Brandon added functional start and reset buttons to the host module and removed extraneous information about the touch screen from its display. He also fixed several small outstanding bugs with the interface and brought negative number functionality to the host module.

The large majority of the remaining work was done by both Nick and Brandon working together to troubleshoot issues.

The new set of Bluetooth chips arrived this week.  We assembled them and were able to successfully connect and communicate over them.  The host module is controlled via HCI protocols, meaning the host module needed to send, receive, and interpret specific op-code commands over the UART.  Although we had the basis of a library for this, there was a significant amount of converting and additional code required before we could use it on the PIC.  A major hurdle we had to overcome was that some of the op-codes contained special and reserved characters, such as line feed (\n, 0x0A) and carriage return (\r, 0x0D), which prevented directly printing the op-codes.  We ended up bypassing pt_cornell_1_2.h and writing our own UART print using functions from uart.h.

Communication from the host module to the player module works well, but only when the target player module address was hard-coded into host module.  We had an absurd amount of difficulty in trying to read from the player modules to the host module.  The correct data was confirmed to be showing up on the RX pin into the PIC, but the onboard UART module failed us.  We spent over 40 hours over the past four days trying to get just this functionality working.  By jury-rigging an error check accounting for overrun errors to also poll a value from a specific location in PT_term_buffer, we were able to get it about 70% working 30% of the time.

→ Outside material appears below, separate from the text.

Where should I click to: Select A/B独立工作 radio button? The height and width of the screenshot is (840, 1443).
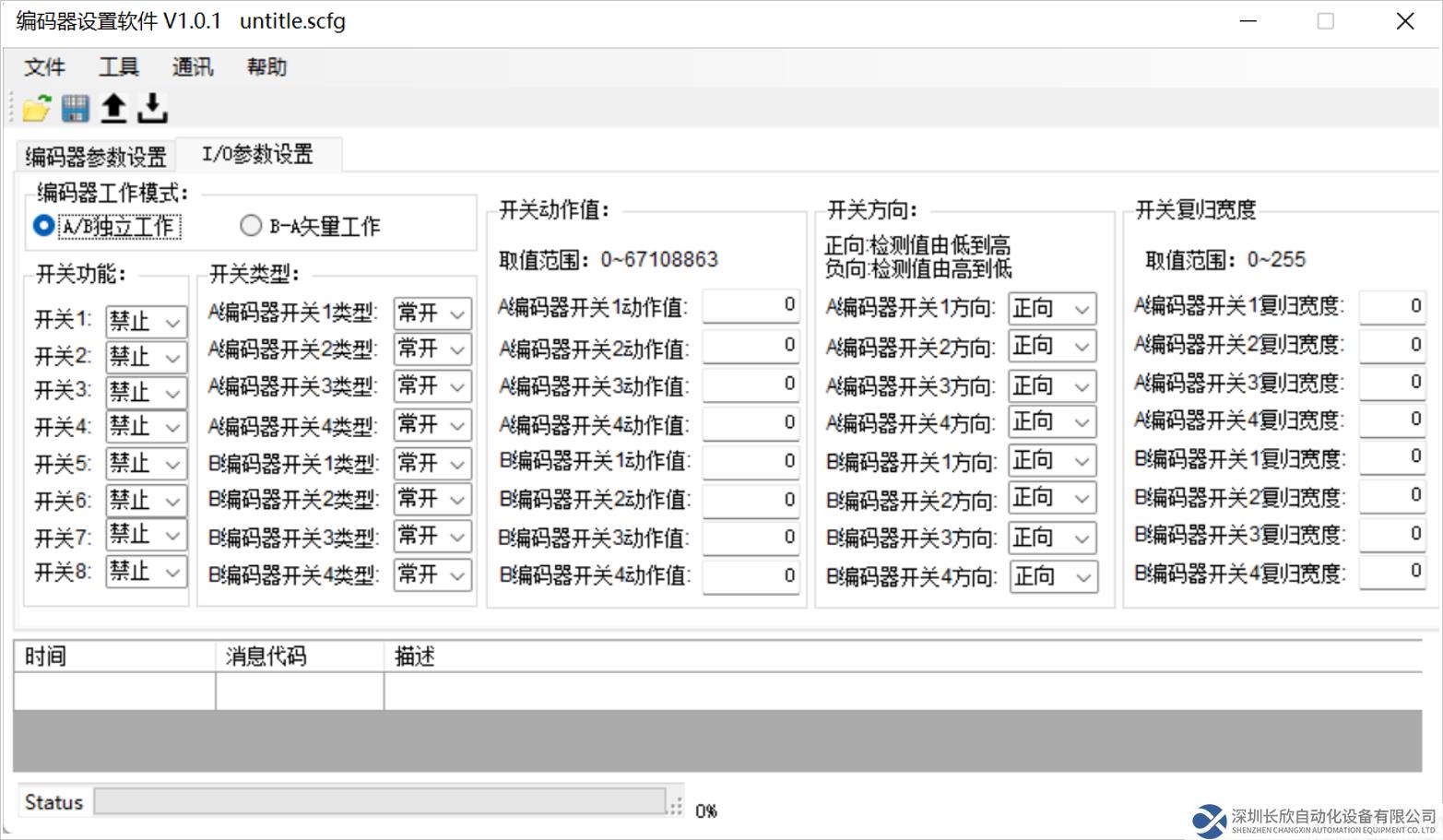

After a some research we came to the conclusion that the combination of Protothreads and the PIC itself makes reading the particular piece of data we care about out of the notification messages from our central Bluetooth (Low Energy) chip is exceptionally difficult.  An overrun error is when the UART receives new data before the old data is completely read.  When the error occurs, it throws a flag that locks up the receiver and prevents any further data from being read in.  Receiving large amounts of data at any baud rate very quickly will throw an overrun error and this was thrown when receiving data from the BLE chip and also when receiving multi-character data from the PC terminal.  We tried several ways to fix this like manually clearing the error flag and trying to salvage what was in the buffer when it was thrown.  Another way was to write our own UART read function to make sure we weren’t jumping to random places in the middle of our read to hopefully avoid the overrun error, but we had still had similar problems with freezing up mid-receive.  Ultimately, time became a factor and we abandoned the attempt.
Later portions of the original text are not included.